Dec. 21, 2015

When several airline executives recently published an opinion piece in Crain’s New York Business that suggested the UK’s privatized air traffic control (ATC) system could serve as a model for the U.S., NBAA COO Steve Brown, a former deputy FAA administrator, was quick to respond. Brown’s write-up, also published last week, noted that since its formation, the UK’s system has needed a financial bailout from taxpayers and the government, and that the country’s own Airports Commission has concluded that the system is beset by increased delays, higher fares, reduced connectivity and diminished domestic service.

Letter: Facts and fictions about privatized air traffic control

Dec. 18, 2015

A recent op-ed in Crain’s, authored by several executives with some of the big airlines serving the New York area, offered a case study in irony, or perhaps amnesia, about the realities concerning a certain privatized aviation system, versus America’s system.

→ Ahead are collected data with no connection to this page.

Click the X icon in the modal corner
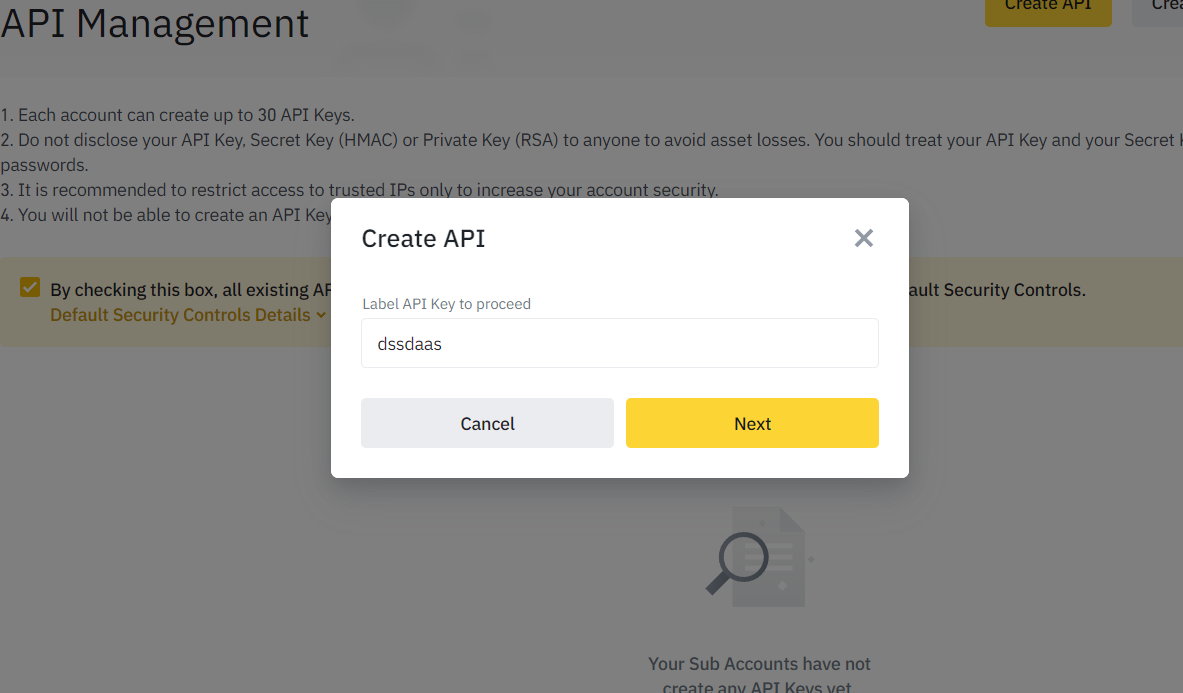 click(x=863, y=238)
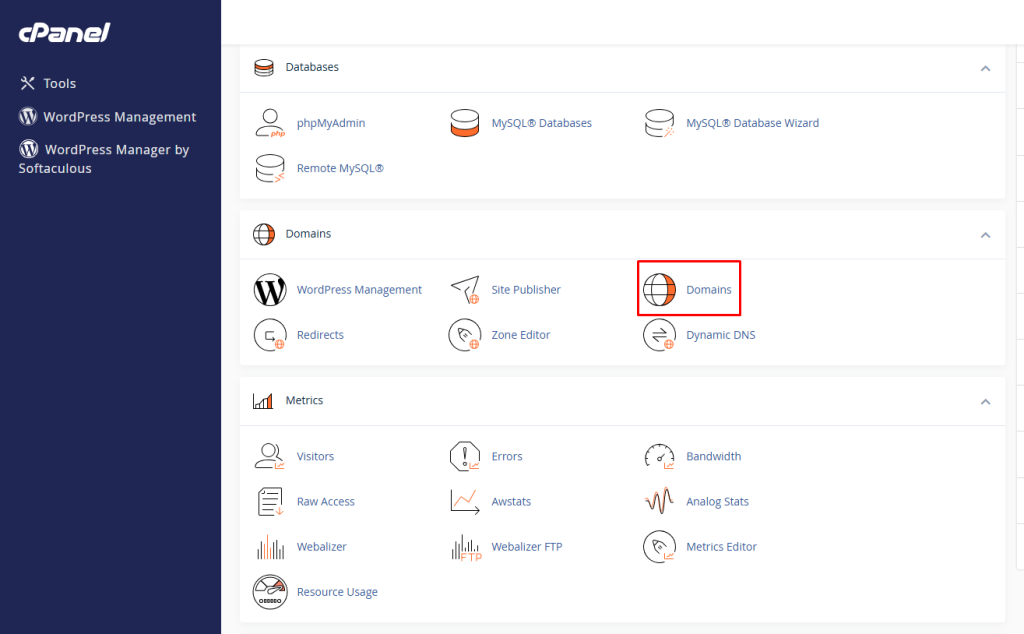The height and width of the screenshot is (634, 1024).
Task: Select the MySQL Databases icon
Action: [x=464, y=122]
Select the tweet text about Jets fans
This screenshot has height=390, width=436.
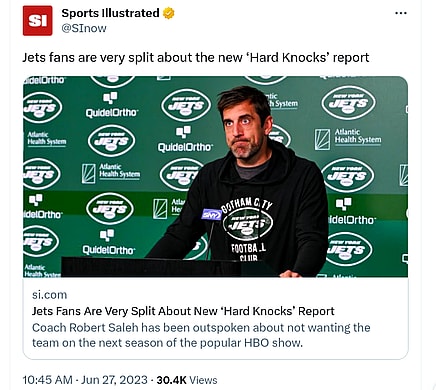click(196, 58)
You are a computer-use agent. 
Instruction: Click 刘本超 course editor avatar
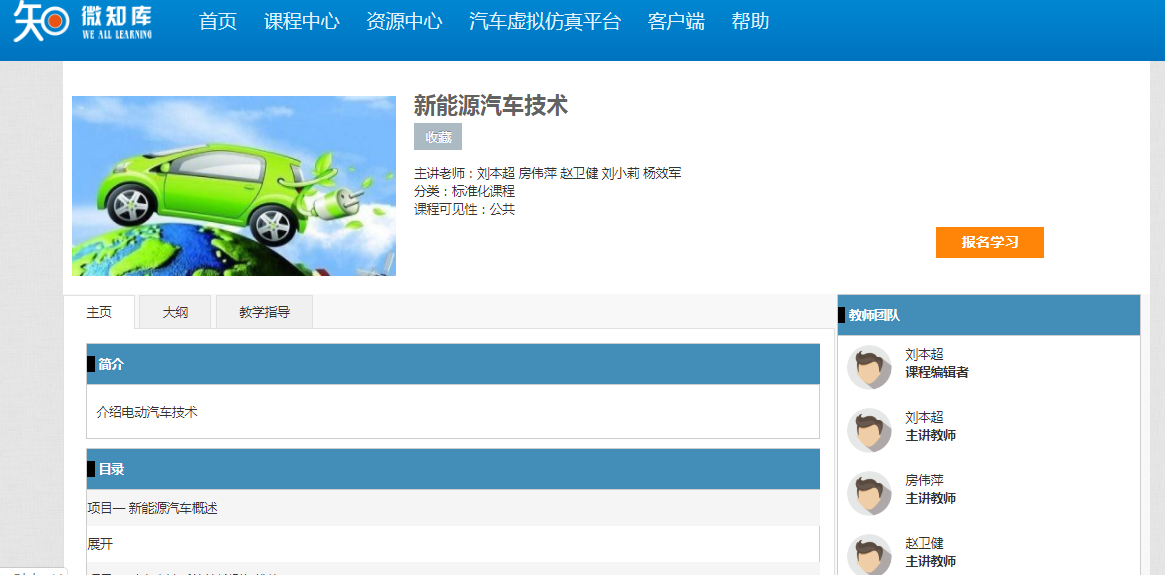(x=869, y=367)
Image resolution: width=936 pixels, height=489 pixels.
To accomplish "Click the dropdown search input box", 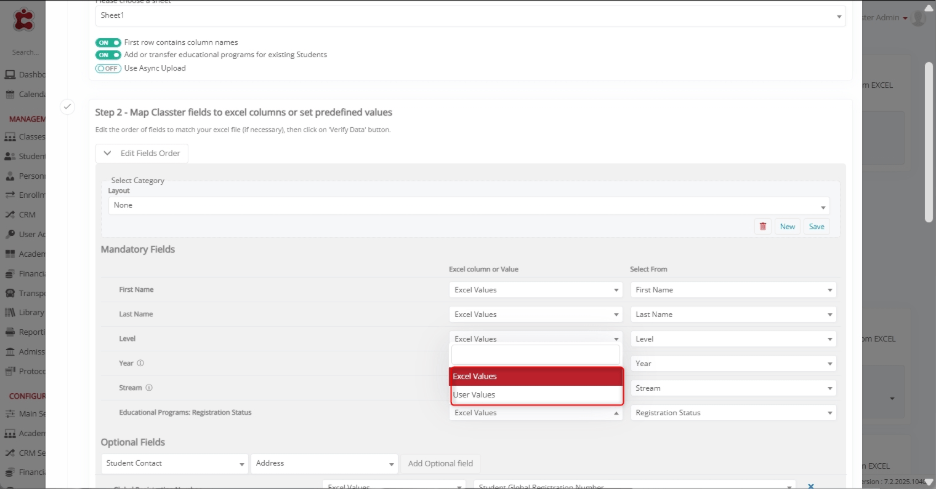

The airline executives pointed to a privatized air traffic control (ATC) system, NATS UK, which provided a governing-stakeholder interest to the airlines when it was formed several years ago, as an operating model for the United States to emulate.

First, unless anyone has forgotten, a seminal moment in the history of that privatized system came when the supposedly “stable and predicable funding stream” that would be generated by its user fees proved to be so volatile that NATS UK needed a massive bailout from the government and taxpayers.

In the years since the bailout, the facts about how NATS UK has fared provide more than enough reason to question whether that country’s privatized model has been all its proponents have claimed it to be. Let’s look, then, at some of those facts.

Consider a report published this year by the UK’s own Airports Commission, which states that the system is “showing unambiguous signs of strain,” producing “more delays, higher fares and reduced connectivity” at London’s airports.

Of course, the impact of the situation isn’t limited to London. “Another important consequence,” the Commission goes on to observe, “is the decline of domestic services from other areas of the UK, particularly the North of England and Scotland, into the largest London airports, impacting the growth of their economies.”

And how does this snapshot of the UK’s privatized ATC system, featuring a financial bailout, increased delays, higher fares, reduced connectivity and diminished domestic service, compare with the situation in the U.S., including the portion of its aviation system involving the New York area?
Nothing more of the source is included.